§ **YOUR OBJECTIVE**
Copy out every line of the data below word for word, changing nothing.

§ **MATERIAL FOR THIS TASK**
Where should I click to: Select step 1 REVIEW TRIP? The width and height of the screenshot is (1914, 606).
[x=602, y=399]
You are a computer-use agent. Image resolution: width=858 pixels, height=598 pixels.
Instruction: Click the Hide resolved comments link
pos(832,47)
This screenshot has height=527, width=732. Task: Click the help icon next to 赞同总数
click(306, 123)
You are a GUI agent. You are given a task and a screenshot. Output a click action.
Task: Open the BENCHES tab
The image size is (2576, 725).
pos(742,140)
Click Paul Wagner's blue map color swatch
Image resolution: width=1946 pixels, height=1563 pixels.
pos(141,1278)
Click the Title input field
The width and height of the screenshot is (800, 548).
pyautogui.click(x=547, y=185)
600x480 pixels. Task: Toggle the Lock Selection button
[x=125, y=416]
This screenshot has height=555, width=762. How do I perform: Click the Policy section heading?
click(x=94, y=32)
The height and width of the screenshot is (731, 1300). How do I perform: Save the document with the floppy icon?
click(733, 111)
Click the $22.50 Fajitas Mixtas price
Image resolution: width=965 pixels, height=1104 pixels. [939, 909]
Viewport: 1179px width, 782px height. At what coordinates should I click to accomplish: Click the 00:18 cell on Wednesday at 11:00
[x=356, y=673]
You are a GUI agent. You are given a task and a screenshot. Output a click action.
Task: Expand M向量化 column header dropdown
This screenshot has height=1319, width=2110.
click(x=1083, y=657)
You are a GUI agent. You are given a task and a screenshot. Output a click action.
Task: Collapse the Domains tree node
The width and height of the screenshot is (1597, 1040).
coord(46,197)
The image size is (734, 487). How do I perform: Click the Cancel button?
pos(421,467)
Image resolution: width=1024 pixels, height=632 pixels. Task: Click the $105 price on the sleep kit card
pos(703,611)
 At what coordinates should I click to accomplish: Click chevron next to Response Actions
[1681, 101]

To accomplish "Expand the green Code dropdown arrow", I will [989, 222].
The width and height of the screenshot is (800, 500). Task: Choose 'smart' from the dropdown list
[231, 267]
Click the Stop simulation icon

§ **ANSWER TO THE TASK**
Where should I click to: Select step 1 REVIEW TRIP? The width and height of the screenshot is (1914, 606).
[x=602, y=399]
You are a computer-use agent. Image resolution: width=858 pixels, height=598 pixels.
Instruction: Click the Hide resolved comments link
pos(832,47)
This screenshot has height=527, width=732. Task: Click the help icon next to 赞同总数
click(306, 123)
You are a GUI agent. You are given a task and a screenshot. Output a click action.
Task: Open the BENCHES tab
The image size is (2576, 725).
pos(742,140)
Click Paul Wagner's blue map color swatch
Image resolution: width=1946 pixels, height=1563 pixels.
pos(141,1278)
Click the Title input field
The width and height of the screenshot is (800, 548).
pyautogui.click(x=547, y=185)
600x480 pixels. Task: Toggle the Lock Selection button
[x=125, y=416]
This screenshot has height=555, width=762. How do I perform: Click the Policy section heading?
click(x=94, y=32)
The height and width of the screenshot is (731, 1300). How do I perform: Save the document with the floppy icon?
click(733, 111)
Click the $22.50 Fajitas Mixtas price
Image resolution: width=965 pixels, height=1104 pixels. [939, 909]
Viewport: 1179px width, 782px height. At what coordinates should I click to accomplish: Click the 00:18 cell on Wednesday at 11:00
[x=356, y=673]
You are a GUI agent. You are given a task and a screenshot. Output a click action.
Task: Expand M向量化 column header dropdown
This screenshot has height=1319, width=2110.
click(x=1083, y=657)
You are a GUI agent. You are given a task and a screenshot. Output a click action.
Task: Collapse the Domains tree node
The width and height of the screenshot is (1597, 1040).
coord(46,197)
The image size is (734, 487). How do I perform: Click the Cancel button?
pos(421,467)
Image resolution: width=1024 pixels, height=632 pixels. Task: Click the $105 price on the sleep kit card
pos(703,611)
 At what coordinates should I click to accomplish: Click chevron next to Response Actions
[1681, 101]

To accomplish "Expand the green Code dropdown arrow", I will [989, 222].
The width and height of the screenshot is (800, 500). Task: Choose 'smart' from the dropdown list
[231, 267]
Click the Stop simulation icon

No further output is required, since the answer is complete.